The Internet Research Task Force (IRTF) is an organization, overseen by the Internet Architecture Board, that focuses on longer-term research issues related to the Internet. A parallel organization, the Internet Engineering Task Force (IETF), focuses on the shorter term issues of engineering and standards making. 

The IRTF promotes research of importance to the evolution of the Internet by creating focused, long-term research groups working on topics related to Internet protocols, applications, architecture and technology. Unlike the IETF, the task force does not set standards and there is no explicit outcome expected of IRTF research groups.

Organization 

The IRTF is composed of a number of focused and long-term research groups. These groups work on topics related to Internet protocols, applications, architecture and technology. Research groups have the stable long-term membership needed to promote the development of research collaboration and teamwork in exploring research issues. Participation is by individual contributors, rather than by representatives of organizations. The list of current groups can be found on the IRTF's homepage.

Operations 

The IRTF is managed by the IRTF chair in consultation with the Internet Research Steering Group (IRSG). The IRSG membership includes the IRTF chair, the chairs of the various Research Groups and other individuals (members at large) from the research community selected by the IRTF chair. The chair of the IRTF is appointed by the Internet Architecture Board (IAB) for a two-year term.

**PROVIDED DATA:**
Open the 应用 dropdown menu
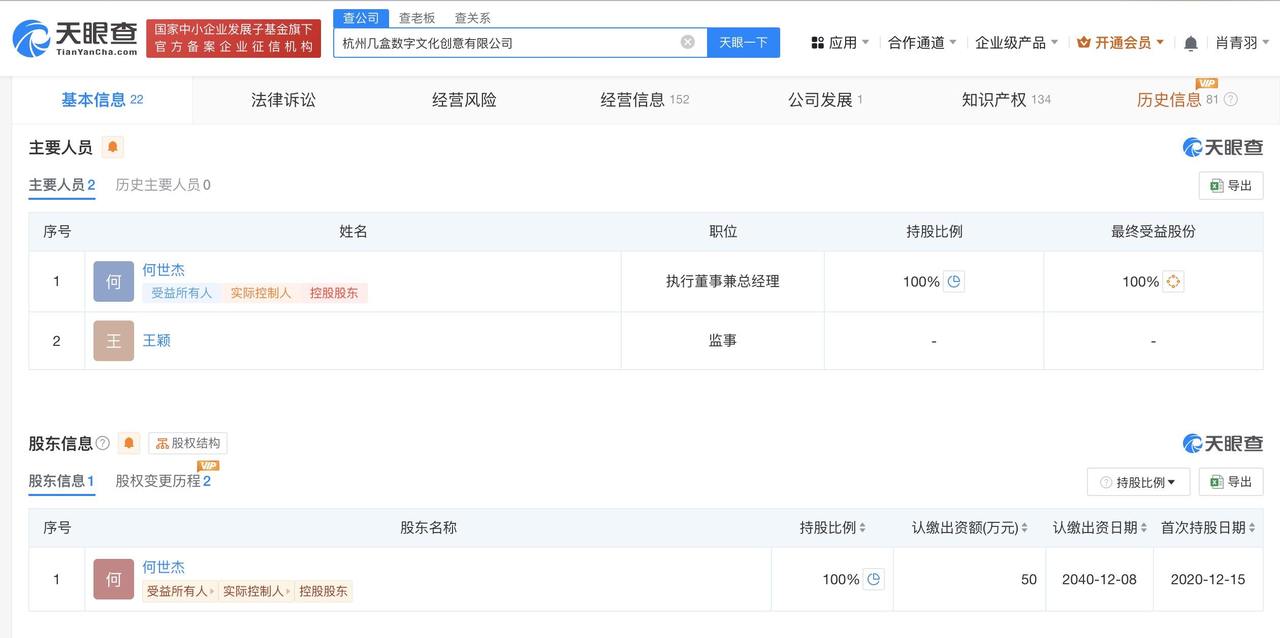Viewport: 1280px width, 638px height. tap(840, 43)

**YOUR GOAL:** In the text about the Internet Research Task Force, who appoints the IRTF chair, and for how long?

**CORRECT ANSWER:** The Internet Architecture Board (IAB) appoints the IRTF chair for a two-year term.